Susan Kochevar, Owner, 88 Drive-In Theater
Breaking news arrived mid-segment when a listener texted that President Trump had announced plans to eliminate mail-in ballots and voting machines from American elections ahead of the 2026 midterms. Susan Kochevar connected this to Tina Peters’s case in Mesa County and her own experiences running for the state house three times, noting that in her third race the vote totals appeared at 7:20 p.m. and never changed, raising questions about the counting process. Kim detailed the federal lawsuit filed with Unite for Freedom, amended on August 4 to include the Jefferson County Prevalence Study funded by listeners.
Rose Pugliese detailed the Colorado special legislative session beginning Thursday, called to address a budget shortfall approaching one billion dollars. Pugliese challenged the Democratic majority’s narrative that the Trump administration and H.R. 1 caused the deficit, pointing out that Colorado was already in a structural deficit before H.R. 1 became law. She noted that the Joint Budget Committee learned on June 18 that the state would start fiscal year 2026-27 roughly $700 million in the red.
Pugliese announced her bill, co-sponsored with Senator Kirkmeyer, Senator Byron Pelton, and Representative Jarvis Caldwell, requiring voter approval under the Taxpayer Bill of Rights for any new taxes on overtime pay or small businesses starting January 1, 2026. A companion constitutional amendment from Senator Pelton would make the protection permanent, preventing the legislature from circumventing TABOR as it has done through enterprises and other workarounds. Pugliese urged grassroots engagement during committee hearings.
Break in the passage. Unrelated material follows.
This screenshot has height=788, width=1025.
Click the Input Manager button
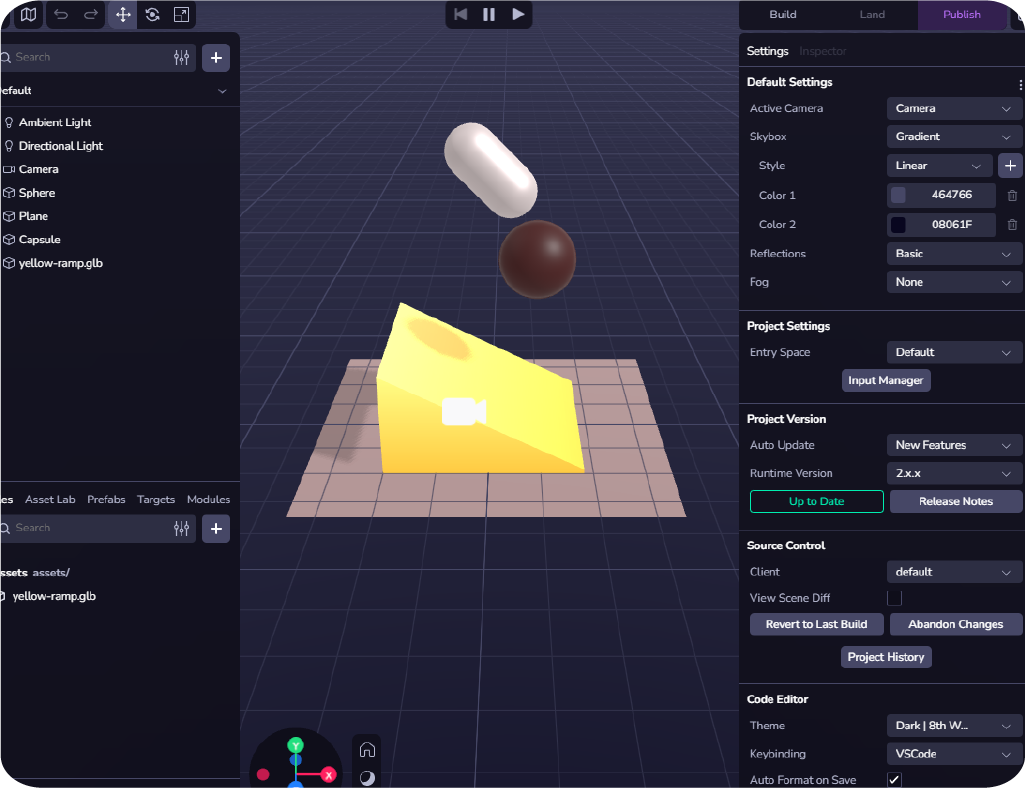[885, 381]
“And as you know, if we prioritize the budget per the proper role of government, we probably wouldn’t be in this situation.”
Rose Pugliese, Colorado State Representative
Roger Mangan of State Farm Insurance warned homeowners about the pitfalls of hail damage claims in Colorado. He cautioned against signing contracts with ambulance-chasing roofers before an adjuster inspects the damage, and described how one client waited a year and a half in lawsuits after a contractor put shingles on the roof and disappeared. Mangan noted Colorado homeowner insurance rates have risen 77 percent since 2019 across a six-year period, trailing only Nebraska and Utah. He recommended impact-resistant roofing, which earns a 30 percent premium discount at State Farm, more than paying for the upgrade cost in the first year.
“So don’t ever ever sign a contract with an adjuster or, excuse me, with a company until your adjuster shows up and does an estimate.”
Roger Mangan, State Farm Insurance
Jody Hinsey of Mint Financial Strategies offered practical advice for parents sending students off to college. She recommended opening a small credit card with a $500 to $1,000 limit, putting only a small recurring subscription on it, and setting up auto-pay to build credit history without accumulating debt. Hinsey stressed keeping utilization between 10 and 30 percent and resisting the temptation to chase credit card perks by opening multiple accounts, since length of credit history matters significantly in credit scoring.
“I recommend that you put a small recurring payment on it, like a subscription, like your Netflix or something like that.”